■ EXTRACT PROVIDED ■
┏━━

O’Connell was the first political leader in any major Christian denomination in Europe to espouse at one and the same time the principles of both religious freedom and separation of Church and State. His most famous utterance in this area was in response to a call by Isaac Lyon Goldsmid to aid the cause of Jewish emancipation:

I entirely agree with you on the principle of freedom of conscience, and no man can admit that sacred principle without extending it equally to the Jew as to the Christian.

In March 1831, O’Connell attended a banquet in honour of Polish independence and made a speech, reported in The Times:
He [O’Connell] trusted that the period was not far distant when the Church would be separated from the State, for in every country that appeared to him an adulterous connection.

This stance did not endear O’Connell to the Holy See and it required some diplomacy and blurring of language to effect an entente. For obvious services rendered to Catholics and Catholicism, O’Connell was granted certain privileges in relation to the practice of his religion normally only granted to high nobility and even heads of state. However, one has the impression that Rome was never quite sure what to expect from him. Indeed, his very explicit and frequently expressed views on the separation of Church and State were all the more powerful coming as they did from somebody who otherwise could not have been more Catholic.

┗━━

■ RECORD EXCERPTS ■
┏━━

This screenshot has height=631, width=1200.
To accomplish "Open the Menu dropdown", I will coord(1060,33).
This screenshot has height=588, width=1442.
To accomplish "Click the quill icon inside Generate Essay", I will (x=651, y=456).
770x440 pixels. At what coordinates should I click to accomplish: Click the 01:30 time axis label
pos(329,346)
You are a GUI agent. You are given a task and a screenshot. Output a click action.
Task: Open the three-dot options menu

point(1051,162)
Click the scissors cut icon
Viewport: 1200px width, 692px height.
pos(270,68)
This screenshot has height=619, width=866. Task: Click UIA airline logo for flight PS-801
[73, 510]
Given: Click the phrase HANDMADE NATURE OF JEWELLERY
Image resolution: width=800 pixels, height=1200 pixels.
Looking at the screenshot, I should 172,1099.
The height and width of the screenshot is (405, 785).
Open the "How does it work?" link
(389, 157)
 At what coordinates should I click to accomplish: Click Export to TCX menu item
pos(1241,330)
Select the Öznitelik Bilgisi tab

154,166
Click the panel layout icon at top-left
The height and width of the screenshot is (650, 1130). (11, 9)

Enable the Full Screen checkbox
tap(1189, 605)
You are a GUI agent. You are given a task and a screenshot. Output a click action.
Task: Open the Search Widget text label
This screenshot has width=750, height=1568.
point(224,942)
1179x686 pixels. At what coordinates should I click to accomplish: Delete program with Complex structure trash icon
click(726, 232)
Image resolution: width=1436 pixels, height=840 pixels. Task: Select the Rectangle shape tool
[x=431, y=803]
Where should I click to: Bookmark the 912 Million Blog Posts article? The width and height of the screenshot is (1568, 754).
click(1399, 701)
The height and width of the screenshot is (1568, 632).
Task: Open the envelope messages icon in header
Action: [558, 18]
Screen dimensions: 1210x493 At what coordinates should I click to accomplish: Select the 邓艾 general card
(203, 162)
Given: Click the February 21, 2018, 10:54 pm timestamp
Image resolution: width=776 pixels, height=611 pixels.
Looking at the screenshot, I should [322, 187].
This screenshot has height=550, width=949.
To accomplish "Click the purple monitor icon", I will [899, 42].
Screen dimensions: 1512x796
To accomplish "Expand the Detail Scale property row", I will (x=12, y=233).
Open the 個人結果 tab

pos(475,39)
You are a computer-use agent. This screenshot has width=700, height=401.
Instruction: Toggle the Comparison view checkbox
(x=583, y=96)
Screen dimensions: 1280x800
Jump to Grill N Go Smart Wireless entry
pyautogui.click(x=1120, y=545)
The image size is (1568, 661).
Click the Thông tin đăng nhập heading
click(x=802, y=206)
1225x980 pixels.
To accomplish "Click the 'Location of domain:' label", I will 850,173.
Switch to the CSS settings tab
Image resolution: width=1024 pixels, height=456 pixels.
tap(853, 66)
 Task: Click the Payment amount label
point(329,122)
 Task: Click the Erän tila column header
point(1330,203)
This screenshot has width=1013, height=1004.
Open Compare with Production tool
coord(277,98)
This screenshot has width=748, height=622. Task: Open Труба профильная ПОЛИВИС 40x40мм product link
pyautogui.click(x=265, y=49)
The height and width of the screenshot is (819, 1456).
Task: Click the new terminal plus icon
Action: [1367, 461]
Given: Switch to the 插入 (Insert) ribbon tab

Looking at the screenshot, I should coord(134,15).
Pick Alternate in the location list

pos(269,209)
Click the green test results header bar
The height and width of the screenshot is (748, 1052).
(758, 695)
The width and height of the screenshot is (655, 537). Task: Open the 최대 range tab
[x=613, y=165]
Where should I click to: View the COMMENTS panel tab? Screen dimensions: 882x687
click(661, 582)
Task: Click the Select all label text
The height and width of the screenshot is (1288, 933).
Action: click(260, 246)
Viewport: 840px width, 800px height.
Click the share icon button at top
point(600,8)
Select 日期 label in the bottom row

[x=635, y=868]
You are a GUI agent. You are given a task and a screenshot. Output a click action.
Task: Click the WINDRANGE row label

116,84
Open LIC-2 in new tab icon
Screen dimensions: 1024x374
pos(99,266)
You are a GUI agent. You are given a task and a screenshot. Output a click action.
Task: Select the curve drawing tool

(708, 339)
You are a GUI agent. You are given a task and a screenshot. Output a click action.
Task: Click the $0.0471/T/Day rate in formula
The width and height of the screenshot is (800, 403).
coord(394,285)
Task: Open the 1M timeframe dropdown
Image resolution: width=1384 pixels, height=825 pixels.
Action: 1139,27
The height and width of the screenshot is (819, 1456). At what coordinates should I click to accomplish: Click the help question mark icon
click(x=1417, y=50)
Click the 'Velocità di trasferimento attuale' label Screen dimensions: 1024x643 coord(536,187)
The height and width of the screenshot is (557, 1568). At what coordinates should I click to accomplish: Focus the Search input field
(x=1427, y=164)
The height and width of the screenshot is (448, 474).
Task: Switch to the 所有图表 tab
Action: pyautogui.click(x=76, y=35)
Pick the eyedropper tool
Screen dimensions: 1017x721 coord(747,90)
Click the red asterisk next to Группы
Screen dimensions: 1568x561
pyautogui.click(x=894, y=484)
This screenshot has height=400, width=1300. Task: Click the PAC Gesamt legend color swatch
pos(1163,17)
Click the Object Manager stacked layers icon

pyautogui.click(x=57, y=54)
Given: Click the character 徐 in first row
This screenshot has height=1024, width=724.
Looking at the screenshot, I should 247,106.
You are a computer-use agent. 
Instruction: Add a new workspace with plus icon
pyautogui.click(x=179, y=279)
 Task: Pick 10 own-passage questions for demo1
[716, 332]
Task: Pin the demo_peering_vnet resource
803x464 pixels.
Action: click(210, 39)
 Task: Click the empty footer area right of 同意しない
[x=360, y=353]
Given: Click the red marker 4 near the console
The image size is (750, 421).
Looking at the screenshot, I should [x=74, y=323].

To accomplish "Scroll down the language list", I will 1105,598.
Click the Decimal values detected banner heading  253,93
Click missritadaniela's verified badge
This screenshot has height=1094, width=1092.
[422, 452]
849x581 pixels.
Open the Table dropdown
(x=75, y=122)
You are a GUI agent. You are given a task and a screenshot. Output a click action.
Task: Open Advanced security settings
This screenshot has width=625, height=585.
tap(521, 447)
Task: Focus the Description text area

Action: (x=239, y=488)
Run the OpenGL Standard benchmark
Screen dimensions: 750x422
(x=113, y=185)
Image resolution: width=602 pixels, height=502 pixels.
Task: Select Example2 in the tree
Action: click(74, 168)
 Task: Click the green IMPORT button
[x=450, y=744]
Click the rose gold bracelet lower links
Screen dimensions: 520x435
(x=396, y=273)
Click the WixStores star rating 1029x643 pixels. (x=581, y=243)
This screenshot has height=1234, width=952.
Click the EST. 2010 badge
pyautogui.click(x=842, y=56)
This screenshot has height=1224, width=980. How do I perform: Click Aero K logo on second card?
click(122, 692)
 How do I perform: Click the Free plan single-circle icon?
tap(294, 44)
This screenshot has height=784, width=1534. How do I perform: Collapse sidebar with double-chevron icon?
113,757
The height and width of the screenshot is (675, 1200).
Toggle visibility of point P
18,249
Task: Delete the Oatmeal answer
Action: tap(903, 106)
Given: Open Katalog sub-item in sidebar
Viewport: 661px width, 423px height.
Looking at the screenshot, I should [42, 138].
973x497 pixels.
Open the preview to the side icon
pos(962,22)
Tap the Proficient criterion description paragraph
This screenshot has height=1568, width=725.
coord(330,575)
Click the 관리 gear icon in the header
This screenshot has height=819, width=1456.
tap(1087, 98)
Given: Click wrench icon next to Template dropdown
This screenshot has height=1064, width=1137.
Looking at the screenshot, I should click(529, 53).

┗━━

■ EXERCISE ■
Could you extend the passage on O'Connell's views on religious freedom and Church–State separation, picking up after its final sentence?

■ RESPONSE BELOW ■
‘Sobered and desperate enthusiasm’

But, without doubt, it was O’Connell’s capacity to harness what he called the ‘moral force’ of mass non-violent action which became his lasting legacy and contribution to the emerging Ireland. It was a moral force which generated high apprehension and impact on the political establishment of his time. Robert Peel wrote to Sir Walter Scott in 1829:

I wish you had been present at the Clare election, for no pen but yours could have done justice to that fearful exhibition of sobered and desperate enthusiasm. We were watching the movements of tens of thousands of disciplined fanatics, abstaining from every excess and every indulgence, and concentrating every passion and feeling on one single object.

George J. Shaw-Lefevre, a Gladstonian Liberal MP, wrote in his book, Peel and O’Connell (London 1887):

O’Connell was hated by the governing classes of England. His policy and his success crossed their religious prejudice, their imperial instincts, their amour propre, at every turn. There was no man more universally attacked and abused. He had humiliated their government. The English sense of law and order was revolted by the repeated outbreaks of crime and outrage in Ireland, which they attributed to his agitation. The process of political agitation was then new to Englishmen. Later, they adopted the method without acknowledgement, and without changing their opinion of its great professor. The Reform agitation, and that for the repeal of the Corn Laws, were conducted on the lines invented by O’Connell, and were successful; yet the English people would not forgive him for his Catholic agitation, still less for that in favour of repeal.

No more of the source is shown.